Nido del Martin aps è un'associazione ambientalista dedicata alla valorizzazione dell'agriparco delle 100 pertiche a Mortara (PV)
Nido del Martin / Agriparco Cento Pertiche
Le caratteristiche dell'area
L'Area delle Cento Pertiche è compresa nel Comune di Mortara (PV), delimitata dal Subdiramatore Destro Mortara, dalla Strada delle Frazioni Orientali, dalla statale Mortara–Vigevano e dalla provinciale Mortara–Pavia. Un territorio a portata di bicicletta o di una camminata dal centro cittadino, che comprende le frazioni dei Molini di Faenza, della Cattanea, dei Casoni dei Peri e della Guallina.
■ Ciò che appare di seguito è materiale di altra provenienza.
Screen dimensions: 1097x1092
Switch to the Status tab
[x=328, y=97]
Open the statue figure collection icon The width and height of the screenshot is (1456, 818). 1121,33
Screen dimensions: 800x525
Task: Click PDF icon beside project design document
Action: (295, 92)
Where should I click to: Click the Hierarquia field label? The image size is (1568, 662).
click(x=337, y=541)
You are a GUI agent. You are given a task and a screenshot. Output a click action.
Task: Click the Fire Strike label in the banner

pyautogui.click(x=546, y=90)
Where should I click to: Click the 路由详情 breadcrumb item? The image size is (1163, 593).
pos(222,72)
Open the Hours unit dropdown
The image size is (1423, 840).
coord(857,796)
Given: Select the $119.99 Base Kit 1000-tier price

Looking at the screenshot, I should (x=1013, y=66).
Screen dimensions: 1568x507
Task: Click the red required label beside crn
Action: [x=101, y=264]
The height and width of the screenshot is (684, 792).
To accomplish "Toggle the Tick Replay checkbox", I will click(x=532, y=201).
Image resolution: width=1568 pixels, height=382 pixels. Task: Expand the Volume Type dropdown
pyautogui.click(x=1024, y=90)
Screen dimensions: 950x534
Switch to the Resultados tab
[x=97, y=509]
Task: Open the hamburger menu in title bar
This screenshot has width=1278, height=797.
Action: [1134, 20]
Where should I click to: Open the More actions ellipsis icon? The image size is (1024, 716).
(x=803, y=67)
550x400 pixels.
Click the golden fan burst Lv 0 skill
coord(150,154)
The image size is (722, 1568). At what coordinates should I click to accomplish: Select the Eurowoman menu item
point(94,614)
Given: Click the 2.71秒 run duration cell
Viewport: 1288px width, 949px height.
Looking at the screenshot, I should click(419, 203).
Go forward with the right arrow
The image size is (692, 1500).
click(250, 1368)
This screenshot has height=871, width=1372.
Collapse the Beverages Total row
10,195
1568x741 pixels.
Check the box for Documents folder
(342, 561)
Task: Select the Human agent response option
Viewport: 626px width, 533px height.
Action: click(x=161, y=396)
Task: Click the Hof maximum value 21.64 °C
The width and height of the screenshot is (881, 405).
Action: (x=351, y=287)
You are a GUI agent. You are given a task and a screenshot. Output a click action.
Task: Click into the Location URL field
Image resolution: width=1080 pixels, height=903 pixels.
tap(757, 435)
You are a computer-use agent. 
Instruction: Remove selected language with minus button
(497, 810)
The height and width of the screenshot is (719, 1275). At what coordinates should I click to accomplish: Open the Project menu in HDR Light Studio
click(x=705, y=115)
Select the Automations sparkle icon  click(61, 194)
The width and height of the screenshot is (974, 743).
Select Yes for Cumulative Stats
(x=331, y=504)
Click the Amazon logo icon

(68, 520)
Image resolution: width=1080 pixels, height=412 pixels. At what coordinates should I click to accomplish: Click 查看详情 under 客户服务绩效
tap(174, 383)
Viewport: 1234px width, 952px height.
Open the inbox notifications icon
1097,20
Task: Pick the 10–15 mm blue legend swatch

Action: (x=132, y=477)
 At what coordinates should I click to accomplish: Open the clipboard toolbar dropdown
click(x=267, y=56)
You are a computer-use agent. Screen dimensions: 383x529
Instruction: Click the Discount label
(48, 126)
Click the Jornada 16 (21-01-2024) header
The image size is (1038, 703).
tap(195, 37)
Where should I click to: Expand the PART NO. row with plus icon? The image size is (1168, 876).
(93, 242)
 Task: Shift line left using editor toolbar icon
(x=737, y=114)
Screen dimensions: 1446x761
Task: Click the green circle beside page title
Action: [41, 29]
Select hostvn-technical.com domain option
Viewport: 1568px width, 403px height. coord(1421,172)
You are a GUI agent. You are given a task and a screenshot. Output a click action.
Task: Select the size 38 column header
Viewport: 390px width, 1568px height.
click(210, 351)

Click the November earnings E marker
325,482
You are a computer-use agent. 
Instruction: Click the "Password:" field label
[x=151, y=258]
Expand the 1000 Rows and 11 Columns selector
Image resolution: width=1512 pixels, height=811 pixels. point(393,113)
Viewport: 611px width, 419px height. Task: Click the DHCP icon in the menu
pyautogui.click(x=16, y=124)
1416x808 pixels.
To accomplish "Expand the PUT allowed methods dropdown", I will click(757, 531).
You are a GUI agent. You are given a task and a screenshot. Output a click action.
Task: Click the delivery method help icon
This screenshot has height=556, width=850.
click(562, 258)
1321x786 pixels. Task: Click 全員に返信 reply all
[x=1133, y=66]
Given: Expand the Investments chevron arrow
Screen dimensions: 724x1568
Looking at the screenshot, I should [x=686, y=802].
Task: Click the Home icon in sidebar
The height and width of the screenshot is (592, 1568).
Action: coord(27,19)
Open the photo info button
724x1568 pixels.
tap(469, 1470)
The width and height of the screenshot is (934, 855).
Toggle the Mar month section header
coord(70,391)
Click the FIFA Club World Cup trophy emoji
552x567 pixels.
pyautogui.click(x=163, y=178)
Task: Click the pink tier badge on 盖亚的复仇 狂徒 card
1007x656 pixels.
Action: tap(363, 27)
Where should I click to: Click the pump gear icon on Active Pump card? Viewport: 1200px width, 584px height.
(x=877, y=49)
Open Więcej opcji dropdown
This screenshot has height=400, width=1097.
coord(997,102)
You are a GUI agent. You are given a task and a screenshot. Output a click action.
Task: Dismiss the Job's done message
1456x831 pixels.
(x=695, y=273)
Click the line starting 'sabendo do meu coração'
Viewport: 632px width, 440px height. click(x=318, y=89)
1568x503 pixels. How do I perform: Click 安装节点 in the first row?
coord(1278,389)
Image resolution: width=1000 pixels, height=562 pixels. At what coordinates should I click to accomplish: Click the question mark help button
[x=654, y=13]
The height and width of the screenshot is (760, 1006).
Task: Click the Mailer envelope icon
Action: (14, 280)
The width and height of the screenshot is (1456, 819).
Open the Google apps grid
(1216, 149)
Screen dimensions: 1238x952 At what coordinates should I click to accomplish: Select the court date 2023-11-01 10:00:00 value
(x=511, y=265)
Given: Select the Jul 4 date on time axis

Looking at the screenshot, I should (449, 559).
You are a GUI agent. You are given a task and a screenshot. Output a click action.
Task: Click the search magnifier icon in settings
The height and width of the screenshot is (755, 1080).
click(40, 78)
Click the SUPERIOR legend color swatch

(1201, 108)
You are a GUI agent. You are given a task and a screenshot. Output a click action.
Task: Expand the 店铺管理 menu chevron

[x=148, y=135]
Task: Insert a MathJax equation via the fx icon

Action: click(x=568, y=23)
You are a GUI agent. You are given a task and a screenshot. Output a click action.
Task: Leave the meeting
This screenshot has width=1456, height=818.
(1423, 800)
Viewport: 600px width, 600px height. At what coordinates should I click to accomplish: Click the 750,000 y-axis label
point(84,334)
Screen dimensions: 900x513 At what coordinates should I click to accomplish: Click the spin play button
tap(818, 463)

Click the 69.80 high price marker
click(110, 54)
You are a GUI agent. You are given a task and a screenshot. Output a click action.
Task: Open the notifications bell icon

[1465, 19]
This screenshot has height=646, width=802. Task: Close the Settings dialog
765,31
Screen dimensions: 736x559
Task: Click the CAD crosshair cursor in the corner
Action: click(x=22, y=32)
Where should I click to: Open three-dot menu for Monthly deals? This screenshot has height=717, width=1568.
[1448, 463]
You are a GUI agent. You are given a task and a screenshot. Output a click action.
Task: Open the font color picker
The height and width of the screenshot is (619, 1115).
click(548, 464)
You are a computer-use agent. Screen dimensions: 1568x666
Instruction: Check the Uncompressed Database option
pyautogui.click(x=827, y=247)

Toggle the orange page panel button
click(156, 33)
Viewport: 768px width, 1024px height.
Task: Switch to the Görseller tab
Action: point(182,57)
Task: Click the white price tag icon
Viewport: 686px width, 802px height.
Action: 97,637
L'Area custodisce una morfologia sorprendentemente varia: dorsali, terrazzamenti e avvallamenti che testimoniano l'antico assetto del territorio prima dei grandi livellamenti legati alla risicoltura. In alcuni appezzamenti sopravvive ancora l'antico piano di campagna, sopraelevato di oltre un metro rispetto ai terreni circostanti — piccole oasi spontanee che oggi offrono rifugio alla fauna selvatica.
La parte settentrionale e centro-orientale dell'Area è quella dal profilo più marcato e suggestivo: qui si riconoscono l'avvallamento della Roggia Biraga, la dorsale dei Boschi Vecchi, la depressione della Cattanea, il terrazzo della Cascina delle Cento Pertiche e le scarpate che accompagnano il corso della Biraga verso valle.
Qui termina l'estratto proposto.